====== Available data

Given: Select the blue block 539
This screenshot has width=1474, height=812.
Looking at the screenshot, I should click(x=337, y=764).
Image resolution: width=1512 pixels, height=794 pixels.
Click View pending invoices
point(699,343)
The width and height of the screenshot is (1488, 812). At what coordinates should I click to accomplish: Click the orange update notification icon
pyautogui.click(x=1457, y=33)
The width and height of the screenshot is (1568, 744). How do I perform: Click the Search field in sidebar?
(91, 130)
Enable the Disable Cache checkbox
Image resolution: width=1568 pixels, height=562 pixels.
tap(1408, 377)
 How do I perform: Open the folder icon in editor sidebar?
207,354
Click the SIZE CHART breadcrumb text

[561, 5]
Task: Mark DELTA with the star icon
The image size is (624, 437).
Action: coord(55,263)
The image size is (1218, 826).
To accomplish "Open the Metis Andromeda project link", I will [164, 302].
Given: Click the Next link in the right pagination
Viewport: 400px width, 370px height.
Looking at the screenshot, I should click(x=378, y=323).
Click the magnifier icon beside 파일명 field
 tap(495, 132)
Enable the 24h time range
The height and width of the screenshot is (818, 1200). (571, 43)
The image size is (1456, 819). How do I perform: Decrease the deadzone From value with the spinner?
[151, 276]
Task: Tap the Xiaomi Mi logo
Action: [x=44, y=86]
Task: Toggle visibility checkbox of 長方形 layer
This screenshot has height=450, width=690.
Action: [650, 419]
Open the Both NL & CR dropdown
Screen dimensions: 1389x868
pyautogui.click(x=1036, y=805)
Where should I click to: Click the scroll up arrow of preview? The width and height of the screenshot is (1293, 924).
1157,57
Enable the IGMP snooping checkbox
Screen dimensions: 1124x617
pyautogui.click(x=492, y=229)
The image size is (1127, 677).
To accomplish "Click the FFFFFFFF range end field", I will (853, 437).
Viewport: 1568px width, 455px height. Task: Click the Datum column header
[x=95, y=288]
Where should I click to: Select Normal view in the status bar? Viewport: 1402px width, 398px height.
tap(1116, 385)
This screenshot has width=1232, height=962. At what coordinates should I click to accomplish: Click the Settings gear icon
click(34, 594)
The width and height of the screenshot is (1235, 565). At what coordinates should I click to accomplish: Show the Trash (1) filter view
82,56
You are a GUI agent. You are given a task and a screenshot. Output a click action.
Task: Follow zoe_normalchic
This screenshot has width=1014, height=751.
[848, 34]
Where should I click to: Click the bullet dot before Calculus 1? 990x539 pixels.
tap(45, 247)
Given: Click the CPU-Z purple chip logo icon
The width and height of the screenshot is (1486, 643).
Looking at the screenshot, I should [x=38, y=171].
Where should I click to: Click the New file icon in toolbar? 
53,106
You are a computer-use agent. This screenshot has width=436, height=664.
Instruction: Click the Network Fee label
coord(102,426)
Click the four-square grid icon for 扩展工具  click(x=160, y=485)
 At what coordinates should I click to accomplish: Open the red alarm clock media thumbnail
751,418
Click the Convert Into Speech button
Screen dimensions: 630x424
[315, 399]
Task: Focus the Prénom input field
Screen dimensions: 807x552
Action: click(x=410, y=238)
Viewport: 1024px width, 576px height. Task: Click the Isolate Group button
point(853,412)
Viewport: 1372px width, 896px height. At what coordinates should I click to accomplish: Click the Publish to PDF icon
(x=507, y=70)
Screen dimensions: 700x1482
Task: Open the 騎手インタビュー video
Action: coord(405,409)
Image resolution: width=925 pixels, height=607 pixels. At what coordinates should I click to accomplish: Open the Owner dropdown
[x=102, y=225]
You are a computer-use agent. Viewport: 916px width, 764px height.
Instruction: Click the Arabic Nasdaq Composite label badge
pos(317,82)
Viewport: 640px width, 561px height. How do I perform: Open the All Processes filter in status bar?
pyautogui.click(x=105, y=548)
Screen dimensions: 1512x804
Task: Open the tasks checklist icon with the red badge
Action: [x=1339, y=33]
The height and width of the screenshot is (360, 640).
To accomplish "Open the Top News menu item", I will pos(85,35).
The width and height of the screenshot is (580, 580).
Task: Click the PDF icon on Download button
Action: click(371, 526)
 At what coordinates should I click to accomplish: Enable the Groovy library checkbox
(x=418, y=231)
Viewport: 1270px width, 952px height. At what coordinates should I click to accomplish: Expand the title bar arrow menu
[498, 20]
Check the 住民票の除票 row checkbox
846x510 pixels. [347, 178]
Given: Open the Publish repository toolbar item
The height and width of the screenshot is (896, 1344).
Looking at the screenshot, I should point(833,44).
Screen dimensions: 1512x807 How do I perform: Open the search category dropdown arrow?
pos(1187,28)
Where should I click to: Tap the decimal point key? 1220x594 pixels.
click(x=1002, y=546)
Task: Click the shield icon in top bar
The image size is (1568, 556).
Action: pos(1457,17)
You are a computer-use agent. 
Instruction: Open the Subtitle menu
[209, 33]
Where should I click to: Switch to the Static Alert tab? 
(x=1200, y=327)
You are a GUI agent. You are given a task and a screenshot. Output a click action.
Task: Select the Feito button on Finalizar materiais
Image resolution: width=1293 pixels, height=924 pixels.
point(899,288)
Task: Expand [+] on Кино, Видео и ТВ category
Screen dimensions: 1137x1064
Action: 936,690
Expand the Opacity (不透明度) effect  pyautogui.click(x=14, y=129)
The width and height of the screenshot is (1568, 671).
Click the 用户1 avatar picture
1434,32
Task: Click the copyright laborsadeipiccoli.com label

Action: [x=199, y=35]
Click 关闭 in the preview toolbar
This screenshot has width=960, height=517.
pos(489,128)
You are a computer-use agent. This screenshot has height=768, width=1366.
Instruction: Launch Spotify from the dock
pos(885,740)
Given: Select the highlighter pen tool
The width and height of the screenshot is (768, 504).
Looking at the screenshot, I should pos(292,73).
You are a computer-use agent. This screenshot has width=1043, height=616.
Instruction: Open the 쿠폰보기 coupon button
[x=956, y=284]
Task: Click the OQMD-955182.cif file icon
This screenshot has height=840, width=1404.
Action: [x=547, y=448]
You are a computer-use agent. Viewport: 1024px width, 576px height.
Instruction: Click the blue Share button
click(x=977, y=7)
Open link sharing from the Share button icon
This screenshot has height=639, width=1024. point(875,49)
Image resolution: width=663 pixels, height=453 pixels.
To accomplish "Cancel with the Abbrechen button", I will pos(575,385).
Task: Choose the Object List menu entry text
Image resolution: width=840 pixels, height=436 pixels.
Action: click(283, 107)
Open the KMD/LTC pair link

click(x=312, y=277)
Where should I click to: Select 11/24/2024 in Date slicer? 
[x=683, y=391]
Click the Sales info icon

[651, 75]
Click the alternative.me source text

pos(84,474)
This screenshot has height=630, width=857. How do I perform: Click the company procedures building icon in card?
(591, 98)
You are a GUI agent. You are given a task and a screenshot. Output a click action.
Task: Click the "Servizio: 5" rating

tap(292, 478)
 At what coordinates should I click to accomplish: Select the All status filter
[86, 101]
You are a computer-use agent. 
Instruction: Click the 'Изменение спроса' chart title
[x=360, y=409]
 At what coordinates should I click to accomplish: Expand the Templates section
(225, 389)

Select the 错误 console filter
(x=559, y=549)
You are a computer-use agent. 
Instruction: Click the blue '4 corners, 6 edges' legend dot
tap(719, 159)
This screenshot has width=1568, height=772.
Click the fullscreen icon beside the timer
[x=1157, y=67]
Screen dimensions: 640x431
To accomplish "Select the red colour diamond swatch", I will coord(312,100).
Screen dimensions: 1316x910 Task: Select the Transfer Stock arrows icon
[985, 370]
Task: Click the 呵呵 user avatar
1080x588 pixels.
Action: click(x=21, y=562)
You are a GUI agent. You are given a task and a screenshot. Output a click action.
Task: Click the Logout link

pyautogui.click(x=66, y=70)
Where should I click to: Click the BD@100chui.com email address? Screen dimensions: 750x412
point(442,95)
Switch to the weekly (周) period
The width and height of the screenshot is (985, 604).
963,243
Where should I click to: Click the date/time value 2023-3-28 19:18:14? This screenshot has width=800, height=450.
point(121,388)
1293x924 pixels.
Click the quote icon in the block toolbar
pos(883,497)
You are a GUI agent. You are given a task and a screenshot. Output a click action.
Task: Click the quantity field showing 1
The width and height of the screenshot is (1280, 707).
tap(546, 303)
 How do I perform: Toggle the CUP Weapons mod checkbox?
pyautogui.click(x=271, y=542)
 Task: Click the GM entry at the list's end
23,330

============

Work to be completed: Identify each line in the listing above that contains the word "Share" and copy those lines in full.

The answer:
Instruction: Click the blue Share button
Open link sharing from the Share button icon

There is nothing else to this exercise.